HL Deb 18 February 1970 vol 307 cc1170-2

3.50 p.m.


My Lords, with permission, I should like to repeat a Statement being made by my right honourable friend the Secretary of State for Education on the present state of the negotiations for an increase of teachers' pay:

"At the last meeting of the Burnham Committee on February 13 the Management Panel reaffirmed their previous open offer of an 11.6 per cent. increase for the lowest paid teachers tapered to 5 per cent. on the maximum of the basic scale together with the contingent commitment to arbitration on it under the conditions offered by my right honourable friend the First Secretary and myself. These conditions were:

  1. 1. The chairman would be a per-son of the highest possible status and unquestionable independence—possibly a judge.
  2. 2. A firm assurance that the Government would not seek under the Remuneration of Teachers Act to set aside the award.
  3. 3. An assurance that paragraph 94 of the White Paper on Prices and Incomes Policy, which specifically mentions teachers, enabled general comparability with other groups of workers as well as all other factors to be taken into account by the arbitrators.
  4. 4. An assurance that Burnham itself could redistribute the global sum awarded if it so desired.
"The teachers again rejected both the open offer and arbitration.
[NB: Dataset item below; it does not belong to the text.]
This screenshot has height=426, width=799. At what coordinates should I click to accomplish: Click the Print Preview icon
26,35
The Management Panel then offered to begin an immediate review of the structure of teachers' salaries, to bring forward the next general settlement from April 1, 1971, to October 1, 1970. They said they had in mind a substantial overall increase, provided it was based on a structural review of salaries from October 1 and that in the financial year 1970–71 this would produce a substantially greater increase than the open offer from April 1. I believe that this offer would give teachers, particularly those who make teaching a lifelong career, much better salary prospects than ever before.

"The teachers neither accepted nor rejected this proposal until they had more information. It was agreed that there should be informal exchanges between the two Panels and a meeting of the full Committee on March 11. This delay of one month between the meetings of Burnham appears to me to be rather too long and I have written to the Chairman and the leaders of both Panels to see whether an earlier meeting can be arranged. I have also told the Teachers' Panel that immediately the present dispute is settled I am ready to open talks with all parties on the reform of the Burnham machinery.
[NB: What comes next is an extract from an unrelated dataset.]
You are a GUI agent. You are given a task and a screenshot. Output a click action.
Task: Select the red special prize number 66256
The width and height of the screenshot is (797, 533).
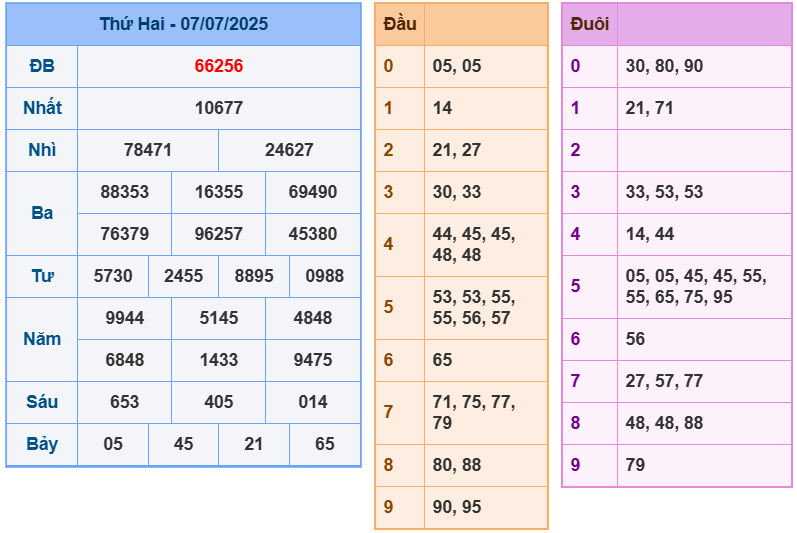218,66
"In the meantime and in spite of the latest offer the teachers' organisations have decided to continue with their strikes and indeed there are reports of plans to escalate them. I very much regret that the teachers have not agreed to call off their industrial action in view of the new offer which has been made to them; to do so would be in accordance with accepted negotiating practice. I now invite them to look at the matter again so that serious consideration can be given to working out a solution in a calmer atmosphere and damage to the education of thousands of children avoided. In making this appeal I believe I shall have the support of the whole House."


My Lords, the House will be very grateful to the noble Lord the Leader of the House for repeating that Statement. I know that all of your Lordships are deeply concerned over this strike, particularly as its effect is not on anybody's pocket but on the education of the children. Already to-day in the Press we read that over 300 schools are indefinitely closed in Birmingham. I am sure it would be most unwise of me to be in any way critical of any of the parties to the dispute at this stage. All I should like to do is to welcome most warmly the Secretary of State's wish to push the negotiations forward as quickly as possible. I can see no reason for the Burnham Committee's delaying this meeting until March 11.

If I may ask just one question, it is this. Have the Teachers' Panel totally rejected arbitration, or are they willing to accept it on certain conditions?


My Lords, so far the Panel have rot accepted arbitration. I would hesitate to use the word "total" but the rejection appears to be total as of now. The. form of the arbitration proposals which are put forward is of the kind which I should have thought had met some of the objections that might have been brought to bear on this matter. But so far they have not accepted it.